De Krivine à Françoise Gaspard, en passant par Didier Eribon qui
salue le geste politique de Noël Mamère " qui s'inscrit dans
la grande tradition des coups d'éclats qui transforment l'histoire ".
Les filles s'embrassent, les gars se chatouillent, certains parlent même
de changer de sexe ! Le juriste Daniel Borillo proclame « C'est la désobéissance
civile comme pour l'avortement ou les sans-papiers ». Le même Borillo,
en d'autres circonstances, aurait tôt fait de rappeler au respect de la
loi Républicaine. Ce triomphalisme est inquiétant car il vient
des profondeurs obscures, comme dit au début de cet Editorial. Que la
loge Cambacérès - au nom évocateur - batte des mains, s'explique
aisément mais elle bat des mains au nom des loges Européennes,
qui, elles battent avec les maillets de la Victoire. Un psychanalyste souligne
que les homos se donnent pour objectif rien moins que de porter atteinte à
l'institution familiale et tourner en dérision ce que l'on faisait semblant
de consacrer. Une réaction saine pourtant dans cette atmosphère
sulfureuse: « Maman - avoue Noël Manière - m'a traité
de petit con ».
Lecteurs mes amis - et je me répète
à dessein - un encadrement secret pervers orchestre toutes ces manoeuvres,
l'orchestre réunit plusieurs choeurs, aussi beaucoup qui se croient libres
ou célèbres sont mobilisés à leur insu pour un combat
qui les dépasse. Comme le dit Eric Fassin, professeur à Normale
Supérieure: « Ce ne sont plus les élites qui guident le
peuple, mais le peuple qui montre la voie aux élites ». Telle
est la victoire de la propagande forcenée qui, en détournant l'opinion,
a réussi à s'imposer aux intellectuels. L'adversaire est multiple,
mais unique est son but.
Par manque de formation, d'enthousiasme les laïques
catholiques sont trop absents et silencieux au sein de notre société.
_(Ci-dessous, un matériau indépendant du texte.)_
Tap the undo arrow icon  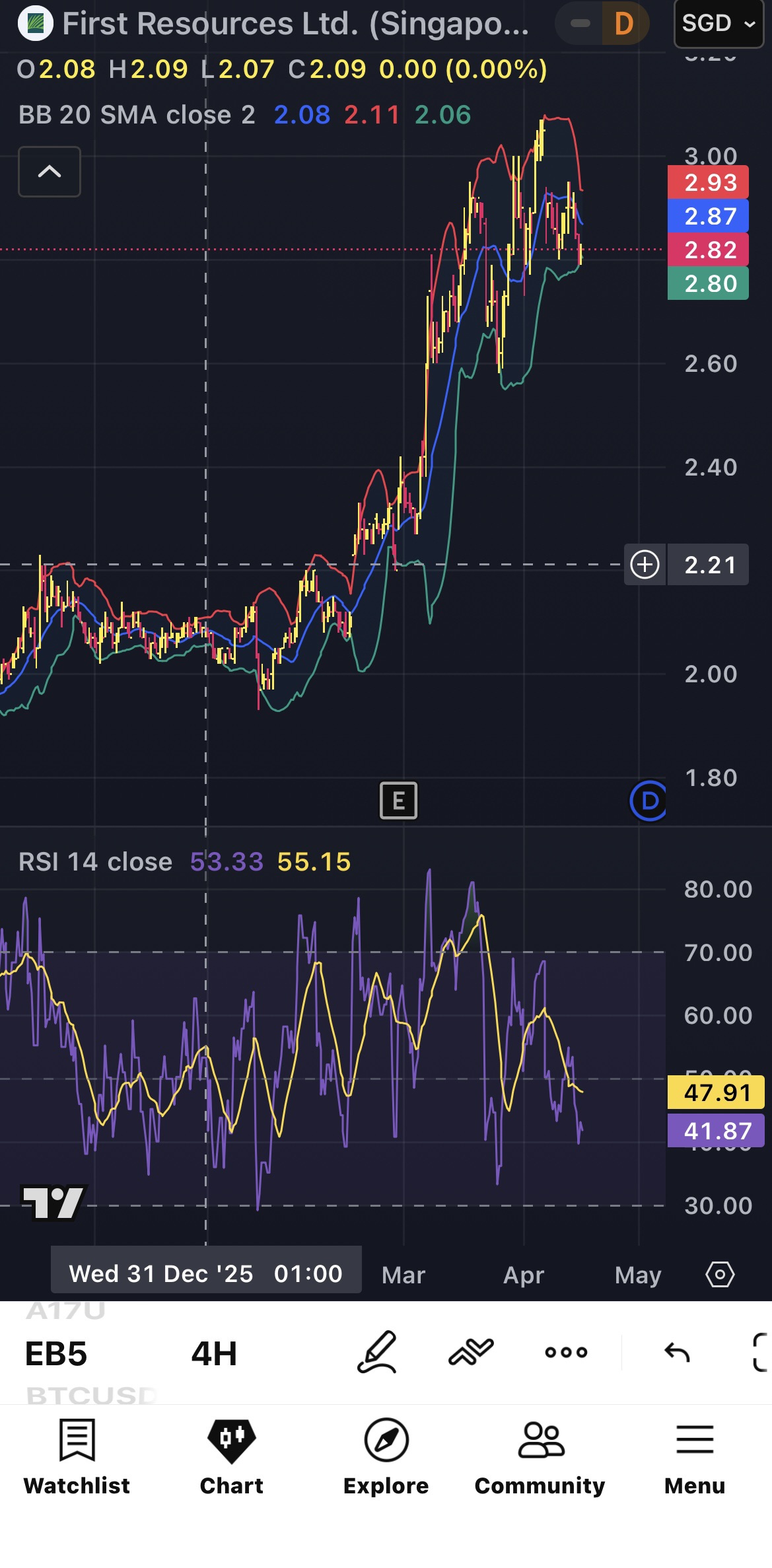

Soigner l'individu ne dispense pas de discerner la trame qui draine une orientation.
Face à cette entreprise du Malin contre tout ce qui est divin, la Nouvelle
Evangélisation doit prêcher avec hardiesse la Vérité
révélée, au nom de son Père, par Jésus le
Christ. C'est Dieu qui a créé l'homme, créé mâle
et femelle. Pour cette raison le mariage n'est pas un contrat c'est un Sacrement
qui, en son Mystère, fait un de deux êtres. Ce Sacrement est grand,
dans la gloire à venir il n'y aura plus ni homme ni femme, nous serons
un en Jésus-Christ. L'enjeu du débat actuel est de sauvegarder
cet essentiel.
Dites cela, dites le au peuple, cette Parole est
efficace par elle-même. C'est le Christ qui parle. Essayons. Duc in altum.